Stripping away the Covid secrecy offers a unique insight into the health crisis of our time

Fraser Nelson

When the pandemic first hit, it was feared that hospital patients would be the most vulnerable – but care homes soon turned out to be the real killing fields. Within a few weeks, their residents were accounting for a third of all Covid deaths. Early theories that the virus had been seeded by Covid patients discharged from NHS hospitals in a panic turned out to be untrue. The problem, it seemed, was those coming in from the local neighbourhood – or “the community” – who it was advised should be tested. The puzzle is why Matt Hancock overruled advice to say that they should not be tested.
Chris Whitty, the Chief Medical Officer, had proposed to test everyone going into care homes – but Hancock thought this was too much. This exchange on the WhatsApp group, one of 100,000 messages seen by The Telegraph, is instructive. Hancock declared that testing everyone who goes into care homes somehow “muddies the waters”. It appears this was a political decision. For all the claims to be “following the science”, the Lockdown Files show how often the diktats were political guesswork masquerading as science. Normal public health safeguards had been the first casualty of the pandemic. No one, before Covid, could make up public health policy on the hoof. Even adverts on sugar and salt were assessed for every possible unintended consequence with all aspects weighed and discussed. As they should be when lives are at stake.
You can see the dilemma. When a pandemic was hurtling towards Britain with credible estimates that 250,000 could be killed, there was no time to assess every policy. The WhatsApp policy cauldron was intended to decide things fast. If you need to move urgently, you cannot wait for a study. But then again, with no studies, what’s to stop major mistakes being enforced upon millions? Moving quickly was always going to have to mean making policy mistakes. The trick would be to spot and correct them as soon as possible. But the big flaw to this theory is psychological: politicians do not like to admit to mistakes. If they have made a big gamble, they find it hard to accept that they were wrong. Decades of studies show this trend plays quite a big role in politics: a state of denial sets in early. New evidence suggesting you did the right thing is seized on as very important; evidence to the contrary is dismissed as unreliable, biased or just wrong. This struggle against cognitive dissonance is human nature, but is especially acute in politicians. In this way, mistakes can become embedded.
Over the next few days, the Lockdown Files will show how much political concerns shaped policy – with “the science” used, all too often, as verbal dressing. If you suddenly find out that people don’t need to self-isolate for as long as you once thought, what do you do? Apologise, and let them away earlier? Or delay sharing the advice to avoid embarrassment? The closed-loop decision-making process, the confidence that no one might ever know, encouraged all kinds of political misbehaviour. The instinct to avoid political embarrassment – or simply duck a difficult argument – is shown to be a crucial factor in several lockdown decisions. While shocking, this should not be so surprising. How else would politicians act, if they were convinced that no one would ever find out? When the Opposition party decides not to oppose, when broadcasters define “public service” as amplifying the government message, who is there to challenge? And yes, there will be a Covid inquiry, but it seems to be moving at the same pace as the Bloody Sunday inquiry and may serve as a device to obscure rather than uncover the truth, rather than disclose it.

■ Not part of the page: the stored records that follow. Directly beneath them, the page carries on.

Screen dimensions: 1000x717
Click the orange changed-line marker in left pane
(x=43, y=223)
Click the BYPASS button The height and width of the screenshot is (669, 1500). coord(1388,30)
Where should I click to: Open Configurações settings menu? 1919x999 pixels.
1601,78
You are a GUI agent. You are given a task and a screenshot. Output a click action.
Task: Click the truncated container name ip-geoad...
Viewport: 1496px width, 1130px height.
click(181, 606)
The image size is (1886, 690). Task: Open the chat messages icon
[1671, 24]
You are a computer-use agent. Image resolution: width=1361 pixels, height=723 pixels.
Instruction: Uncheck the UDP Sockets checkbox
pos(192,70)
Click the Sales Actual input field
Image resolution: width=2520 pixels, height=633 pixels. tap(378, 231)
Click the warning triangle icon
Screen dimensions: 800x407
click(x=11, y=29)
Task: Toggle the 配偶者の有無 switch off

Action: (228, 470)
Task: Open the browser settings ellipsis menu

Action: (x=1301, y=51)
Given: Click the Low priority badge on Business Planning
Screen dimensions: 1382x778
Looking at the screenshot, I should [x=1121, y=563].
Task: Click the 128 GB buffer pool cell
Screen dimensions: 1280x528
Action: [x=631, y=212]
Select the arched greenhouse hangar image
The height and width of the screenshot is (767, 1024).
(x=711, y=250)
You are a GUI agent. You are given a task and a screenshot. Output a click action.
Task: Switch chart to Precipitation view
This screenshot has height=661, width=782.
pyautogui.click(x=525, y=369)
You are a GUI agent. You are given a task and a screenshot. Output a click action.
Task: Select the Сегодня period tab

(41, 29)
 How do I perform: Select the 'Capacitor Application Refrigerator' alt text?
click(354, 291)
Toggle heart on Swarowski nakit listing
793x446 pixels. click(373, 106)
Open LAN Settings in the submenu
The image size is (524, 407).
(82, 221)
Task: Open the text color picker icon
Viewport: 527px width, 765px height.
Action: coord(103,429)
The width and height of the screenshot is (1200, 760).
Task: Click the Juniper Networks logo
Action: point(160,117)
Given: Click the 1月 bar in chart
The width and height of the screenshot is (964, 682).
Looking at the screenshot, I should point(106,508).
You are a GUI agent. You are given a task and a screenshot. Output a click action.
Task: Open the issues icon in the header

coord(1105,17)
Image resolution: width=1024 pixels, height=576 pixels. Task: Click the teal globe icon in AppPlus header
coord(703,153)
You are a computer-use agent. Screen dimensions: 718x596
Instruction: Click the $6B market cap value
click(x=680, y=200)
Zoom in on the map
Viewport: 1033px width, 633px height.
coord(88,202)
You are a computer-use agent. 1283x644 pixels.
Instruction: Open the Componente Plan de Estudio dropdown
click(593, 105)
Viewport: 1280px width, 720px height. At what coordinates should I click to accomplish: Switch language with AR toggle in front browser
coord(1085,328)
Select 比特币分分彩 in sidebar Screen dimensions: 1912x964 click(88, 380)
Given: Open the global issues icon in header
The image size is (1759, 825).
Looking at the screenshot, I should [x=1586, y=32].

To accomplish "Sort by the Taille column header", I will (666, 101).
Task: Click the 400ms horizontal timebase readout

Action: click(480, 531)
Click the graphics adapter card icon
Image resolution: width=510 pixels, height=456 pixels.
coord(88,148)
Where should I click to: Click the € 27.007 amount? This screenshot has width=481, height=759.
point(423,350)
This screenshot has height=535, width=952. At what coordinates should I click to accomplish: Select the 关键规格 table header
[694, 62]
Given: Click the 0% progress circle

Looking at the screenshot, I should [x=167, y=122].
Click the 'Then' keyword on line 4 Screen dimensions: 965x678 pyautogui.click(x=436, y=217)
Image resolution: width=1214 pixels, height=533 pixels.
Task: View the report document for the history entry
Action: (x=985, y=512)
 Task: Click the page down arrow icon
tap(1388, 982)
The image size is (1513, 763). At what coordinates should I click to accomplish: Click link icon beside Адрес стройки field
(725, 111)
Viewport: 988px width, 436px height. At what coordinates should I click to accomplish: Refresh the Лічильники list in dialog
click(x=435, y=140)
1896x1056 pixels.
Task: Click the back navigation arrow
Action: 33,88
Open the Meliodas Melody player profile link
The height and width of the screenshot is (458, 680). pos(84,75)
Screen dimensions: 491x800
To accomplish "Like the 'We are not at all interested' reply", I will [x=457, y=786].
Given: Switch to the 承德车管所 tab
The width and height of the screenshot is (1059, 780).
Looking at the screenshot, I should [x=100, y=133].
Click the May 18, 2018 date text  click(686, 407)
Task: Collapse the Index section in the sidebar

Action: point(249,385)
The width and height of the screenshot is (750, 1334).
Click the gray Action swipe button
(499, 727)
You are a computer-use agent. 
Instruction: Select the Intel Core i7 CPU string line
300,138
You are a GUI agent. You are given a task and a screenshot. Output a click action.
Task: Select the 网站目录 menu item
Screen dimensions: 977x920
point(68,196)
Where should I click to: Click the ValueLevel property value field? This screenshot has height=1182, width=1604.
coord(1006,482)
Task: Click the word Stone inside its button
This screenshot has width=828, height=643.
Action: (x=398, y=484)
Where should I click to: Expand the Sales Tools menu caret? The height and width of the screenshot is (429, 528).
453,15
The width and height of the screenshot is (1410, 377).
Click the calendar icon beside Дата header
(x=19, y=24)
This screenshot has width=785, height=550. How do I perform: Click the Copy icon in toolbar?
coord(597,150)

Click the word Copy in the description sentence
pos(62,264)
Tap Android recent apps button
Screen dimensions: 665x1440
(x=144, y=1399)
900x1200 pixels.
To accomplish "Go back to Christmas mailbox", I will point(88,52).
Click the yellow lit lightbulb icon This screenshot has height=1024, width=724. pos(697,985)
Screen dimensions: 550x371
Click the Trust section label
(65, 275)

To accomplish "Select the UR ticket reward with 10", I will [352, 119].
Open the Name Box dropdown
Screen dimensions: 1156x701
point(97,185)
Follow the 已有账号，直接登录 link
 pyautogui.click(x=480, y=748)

That’s why the Lockdown Files matter. We can see, with a degree of transparency never before offered to journalists or historians, how some crucial decisions were made. This transparency can, right away, lead to reflection as to whether we still have a system that is fit for purpose when (and it will be when) the next pathogen is identified and the next panic starts. The historian Andrew Roberts told me recently about the problem caused by the death of diaries: historians rely on them, yet no prime minister since Macmillan has kept daily notes. So how are we to learn from the steps and missteps of the recent past if it’s all lost to memory? The difference, Roberts said, would be WhatsApp messages – the forum now for so much of government discussion. “WhatsApp will be the Alan Clark diaries of the future,” he said. “They’d offer an immediacy that historians have never had before – if we would ever come into possession of them.” He didn’t see a way in which we would.
That moment has now arrived: 2.3 million words from the messages of those who decided the fate of millions at a time when they probably felt they’d never have to answer to anyone. No one really thought that they were in the process of building the most comprehensive real-time glimpse of government documentation that has ever been made public in a Western democracy. Similar conversations will have happened the world over, but only in Britain do we have a chance to see what those conversations were. There’s an old saying that there are two things that you never want to witness being made: laws and sausages. So any X-ray into the political process was never going to be edifying. But no one can argue that publishing the Lockdown Files is voyeuristic or intrusive. The decision made behind WhatsApp encryption dictated the most private affairs of everyone in this country: it criminalised much of human contact, from worship to visiting partners to children’s sleepovers. Those affected are richly entitled to know about the decision-making process, about the evidence (or lack thereof) that went behind those decisions.
Those whose children were ordered out of school or told to wear a mask, those banned from visiting or mourning dying relatives, those whose self-isolation period was extended not for public health reasons but to save political blushes: they all deserve answers. The Lockdown Files should provide them.